[Opening INFORMATION PROVIDED section]

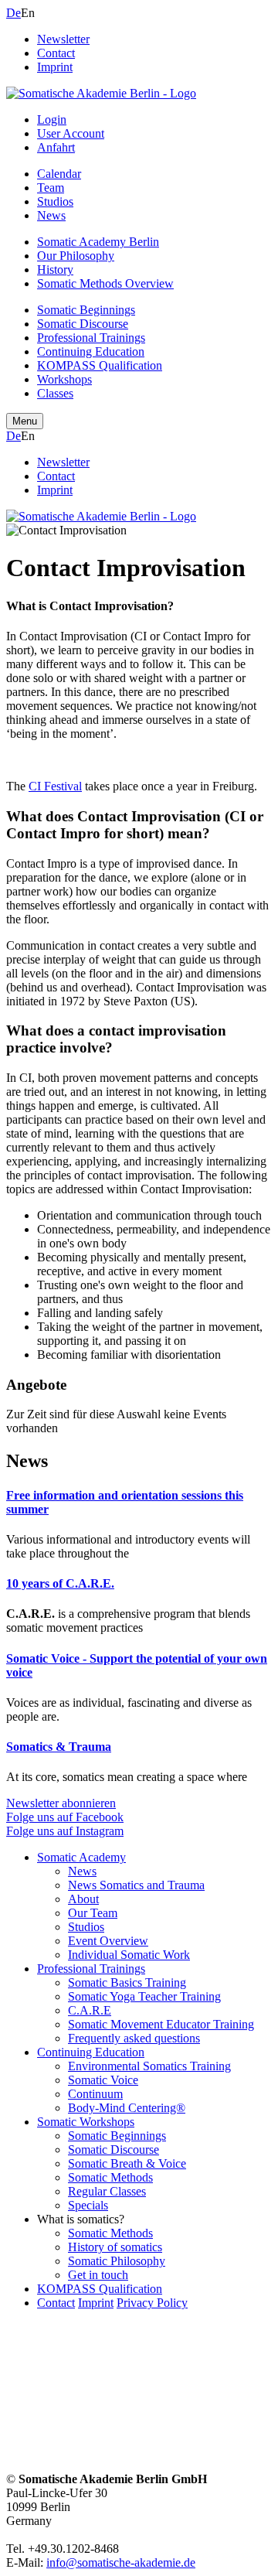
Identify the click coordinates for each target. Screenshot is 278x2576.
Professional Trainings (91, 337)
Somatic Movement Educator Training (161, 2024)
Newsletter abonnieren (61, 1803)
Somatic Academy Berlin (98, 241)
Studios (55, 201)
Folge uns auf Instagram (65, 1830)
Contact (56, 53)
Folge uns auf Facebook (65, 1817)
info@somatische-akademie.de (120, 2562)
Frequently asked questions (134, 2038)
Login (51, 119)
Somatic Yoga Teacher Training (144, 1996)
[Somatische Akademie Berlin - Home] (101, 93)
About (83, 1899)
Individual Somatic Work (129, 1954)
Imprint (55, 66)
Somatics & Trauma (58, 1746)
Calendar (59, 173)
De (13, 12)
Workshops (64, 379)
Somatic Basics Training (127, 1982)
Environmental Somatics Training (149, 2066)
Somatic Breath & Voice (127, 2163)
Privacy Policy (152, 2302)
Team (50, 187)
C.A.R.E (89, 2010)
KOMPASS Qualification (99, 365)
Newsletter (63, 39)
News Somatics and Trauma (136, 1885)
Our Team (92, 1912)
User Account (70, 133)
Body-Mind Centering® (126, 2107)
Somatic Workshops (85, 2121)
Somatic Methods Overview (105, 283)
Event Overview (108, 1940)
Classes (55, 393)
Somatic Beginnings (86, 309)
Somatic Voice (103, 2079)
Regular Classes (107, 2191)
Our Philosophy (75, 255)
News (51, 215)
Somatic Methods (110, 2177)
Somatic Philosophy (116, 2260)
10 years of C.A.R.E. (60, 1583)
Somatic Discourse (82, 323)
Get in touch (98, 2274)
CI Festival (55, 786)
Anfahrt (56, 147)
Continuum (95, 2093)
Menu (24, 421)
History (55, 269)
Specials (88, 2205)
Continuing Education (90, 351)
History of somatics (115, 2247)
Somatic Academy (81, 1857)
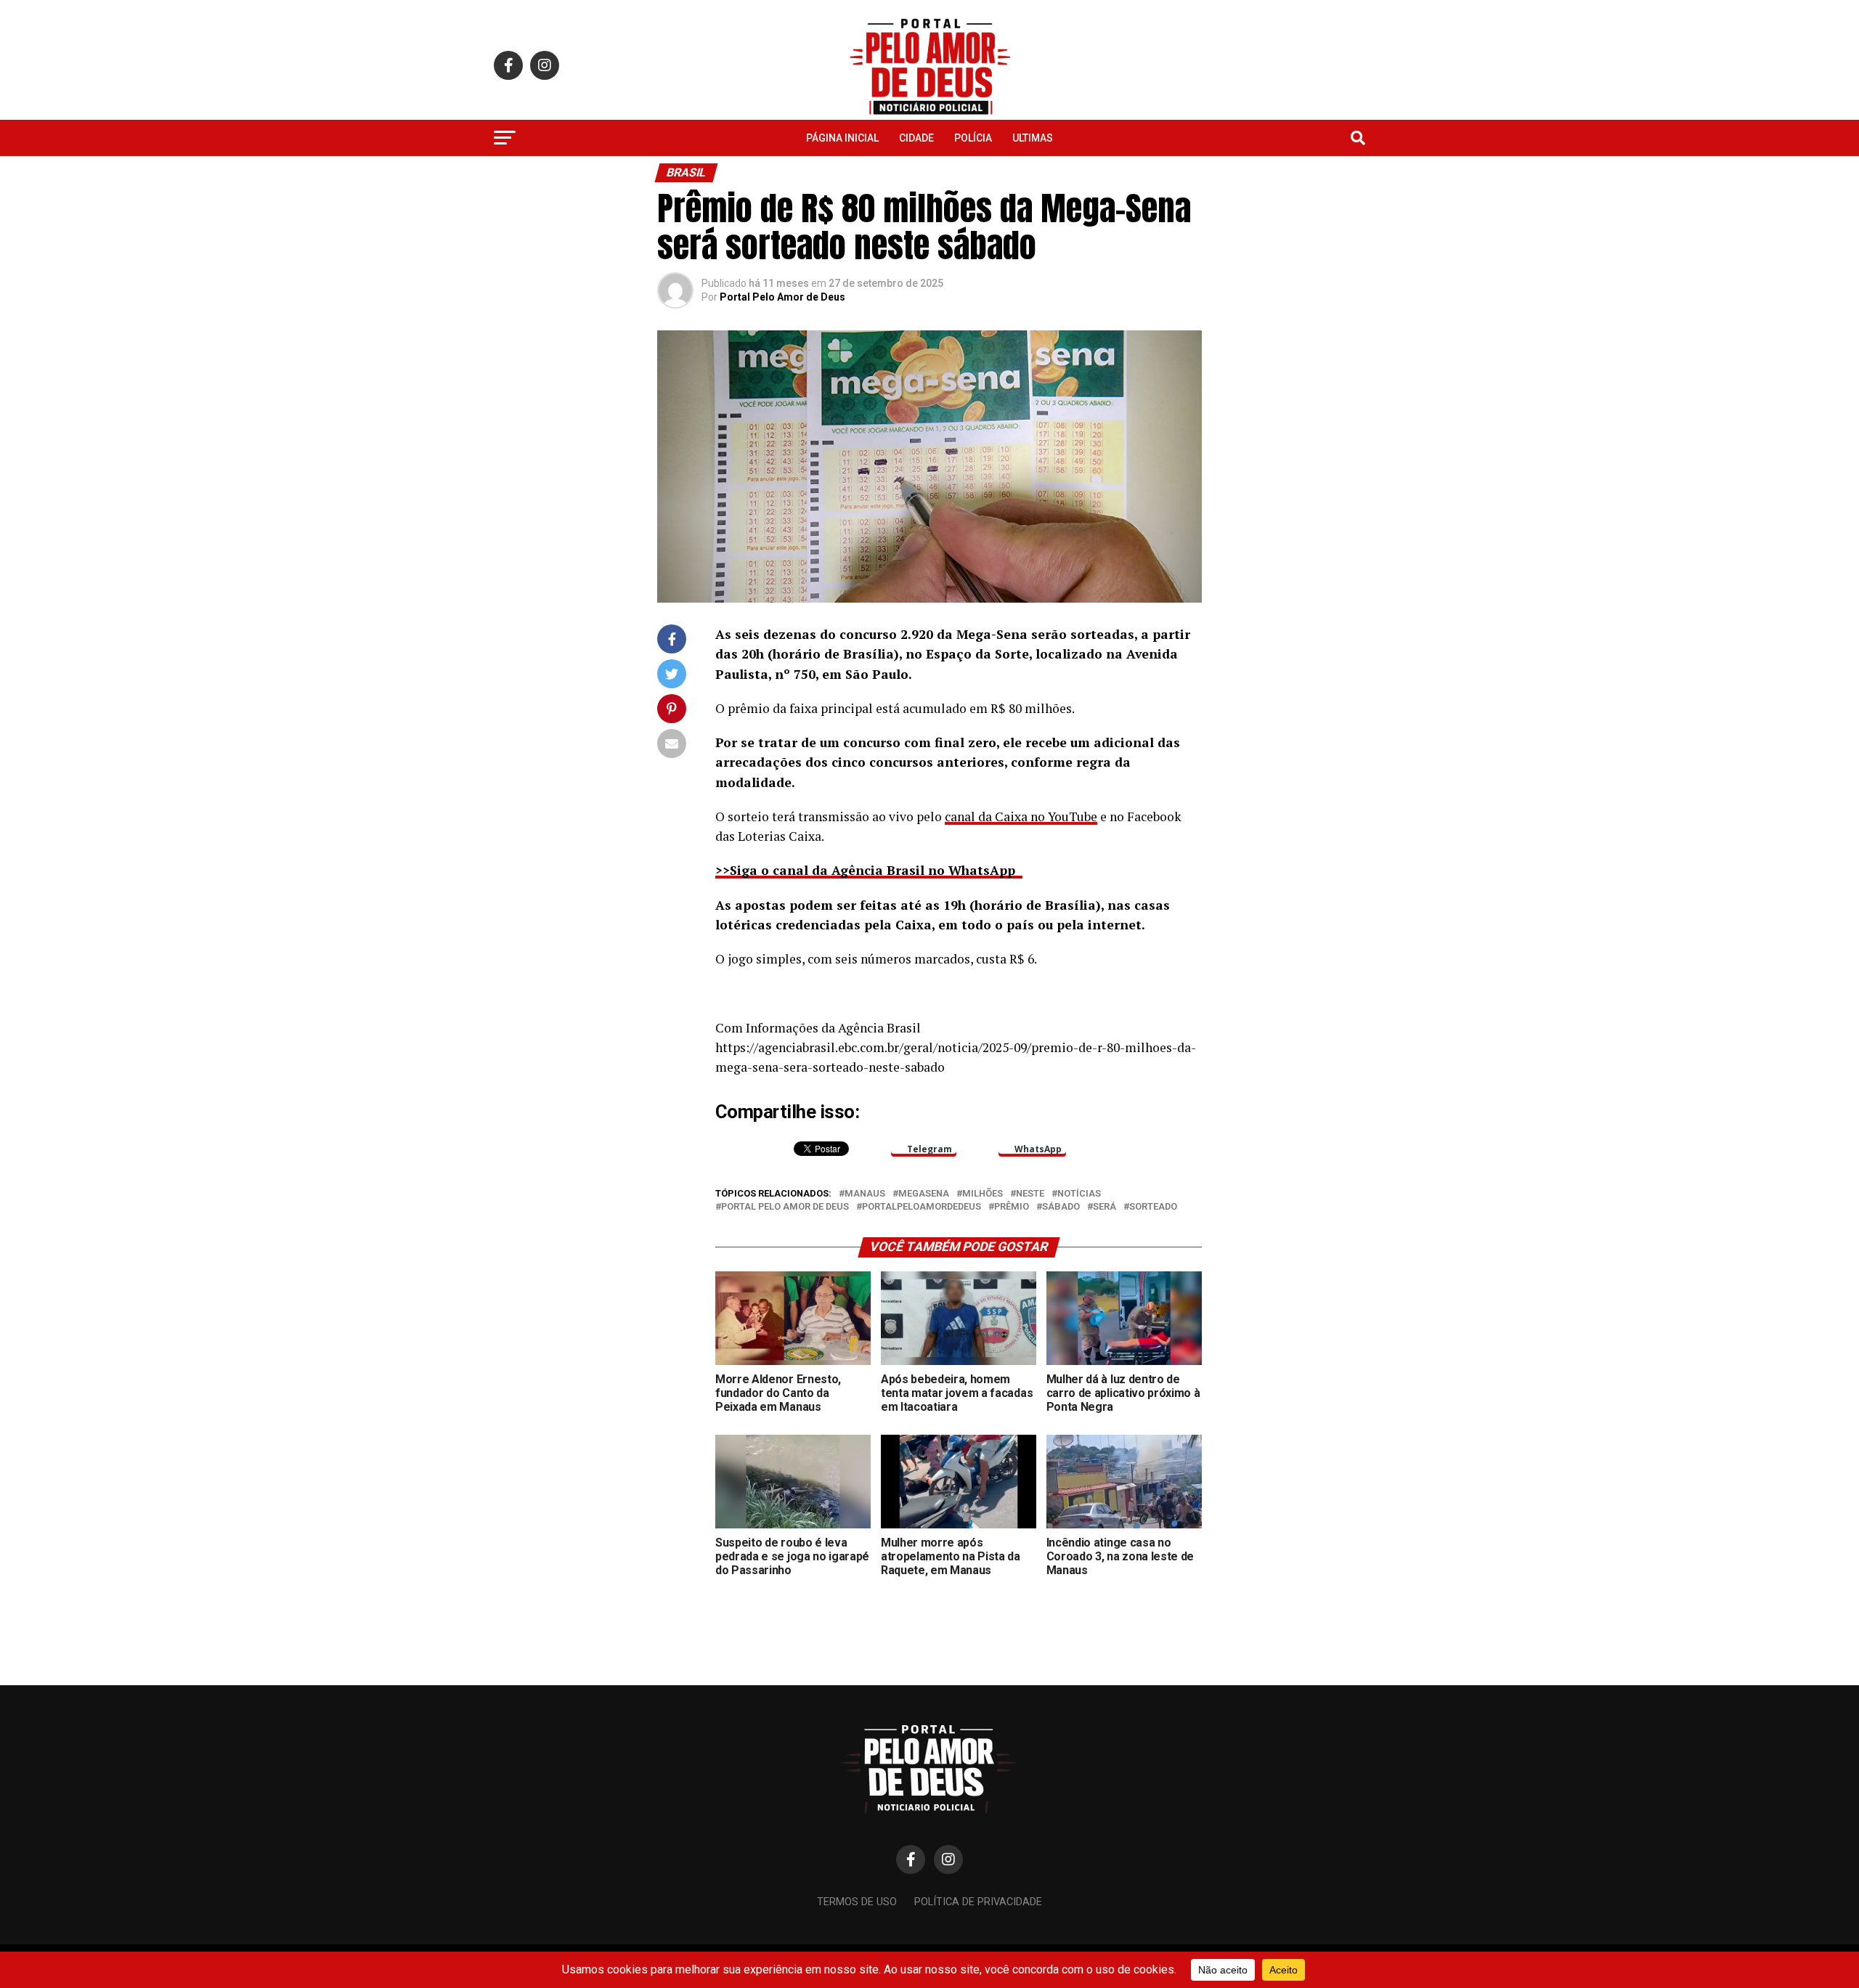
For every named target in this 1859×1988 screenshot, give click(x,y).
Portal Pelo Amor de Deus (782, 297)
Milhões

[Closing INFORMATION PROVIDED section]

WHAT TO DO: Taking the lines above, repeat exactly those from the line that contains "Privacy Policy (152, 2302)" through the line that contains "Classes (55, 393)", and both of those lines as well. Include nothing else.

ANSWER TO THIS PROBLEM:
Privacy Policy (152, 2302)
Team (50, 187)
C.A.R.E (89, 2010)
KOMPASS Qualification (99, 365)
Newsletter (63, 39)
News Somatics and Trauma (136, 1885)
Our Team (92, 1912)
User Account (70, 133)
Body-Mind Centering® (126, 2107)
Somatic Workshops (85, 2121)
Somatic Methods Overview (105, 283)
Event Overview (108, 1940)
Classes (55, 393)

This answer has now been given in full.